He joined her and Marianne in the breakfast-room the next morning
before the others were down; and Marianne, who was always eager to
promote their happiness as far as she could, soon left them to
themselves. But before she was half way upstairs she heard the parlour
door open, and, turning round, was astonished to see Edward himself
come out.
"I am going into the village to see my horses," said he, "as you are
not yet ready for breakfast; I shall be back again presently."
***
Edward returned to them with fresh admiration of the surrounding
country; in his walk to the village, he had seen many parts of the
valley to advantage; and the village itself, in a much higher situation
than the cottage, afforded a general view of the whole, which had
exceedingly pleased him. This was a subject which ensured Marianne's
attention, and she was beginning to describe her own admiration of
these scenes, and to question him more minutely on the objects that had
particularly struck him, when Edward interrupted her by saying, "You
must not enquire too far, Marianne--remember I have no knowledge in the
picturesque, and I shall offend you by my ignorance and want of taste
if we come to particulars. I shall call hills steep, which ought to be
bold; surfaces strange and uncouth, which ought to be irregular and
rugged; and distant objects out of sight, which ought only to be
indistinct through the soft medium of a hazy atmosphere. You must be
satisfied with such admiration as I can honestly give. I call it a
very fine country--the hills are steep, the woods seem full of fine
timber, and the valley looks comfortable and snug--with rich meadows
and several neat farm houses scattered here and there. It exactly
answers my idea of a fine country, because it unites beauty with
utility--and I dare say it is a picturesque one too, because you admire
it; I can easily believe it to be full of rocks and promontories, grey
moss and brush wood, but these are all lost on me. I know nothing of
the picturesque."
"I am afraid it is but too true," said Marianne; "but why should you
boast of it?"
"I suspect," said Elinor, "that to avoid one kind of affectation,
Edward here falls into another. Because he believes many people
pretend to more admiration of the beauties of nature than they really
feel, and is disgusted with such pretensions, he affects greater
indifference and less discrimination in viewing them himself than he
possesses. He is fastidious and will have an affectation of his own."

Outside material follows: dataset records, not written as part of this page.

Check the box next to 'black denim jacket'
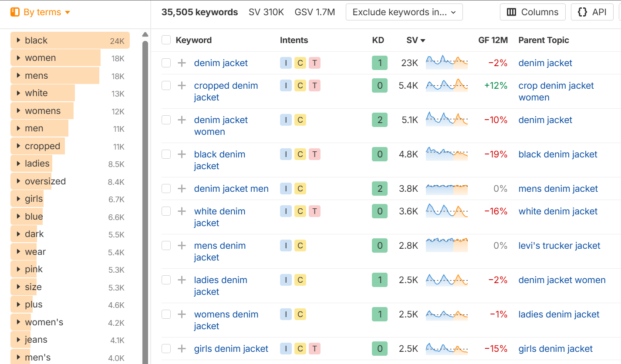The height and width of the screenshot is (364, 621). (x=166, y=154)

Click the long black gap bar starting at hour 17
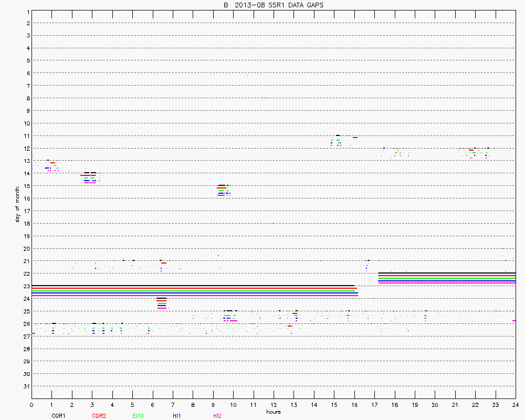446,273
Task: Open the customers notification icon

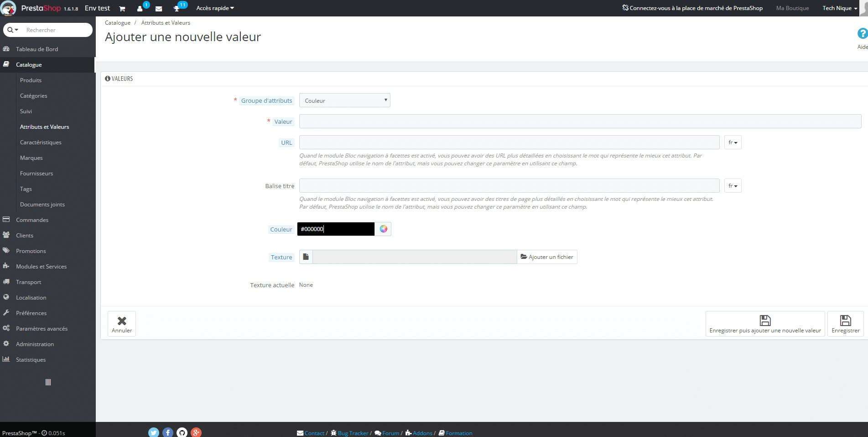Action: coord(140,9)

"It is very true," said Marianne, "that admiration of landscape scenery
is become a mere jargon. Every body pretends to feel and tries to
describe with the taste and elegance of him who first defined what
picturesque beauty was. I detest jargon of every kind, and sometimes I
have kept my feelings to myself, because I could find no language to
describe them in but what was worn and hackneyed out of all sense and
meaning."
"I am convinced," said Edward, "that you really feel all the delight in
a fine prospect which you profess to feel. But, in return, your sister
must allow me to feel no more than I profess. I like a fine prospect,
but not on picturesque principles. I do not like crooked, twisted,
blasted trees. I admire them much more if they are tall, straight, and
flourishing. I do not like ruined, tattered cottages. I am not fond
of nettles or thistles, or heath blossoms. I have more pleasure in a
snug farm-house than a watch-tower--and a troop of tidy, happy villages
please me better than the finest banditti in the world."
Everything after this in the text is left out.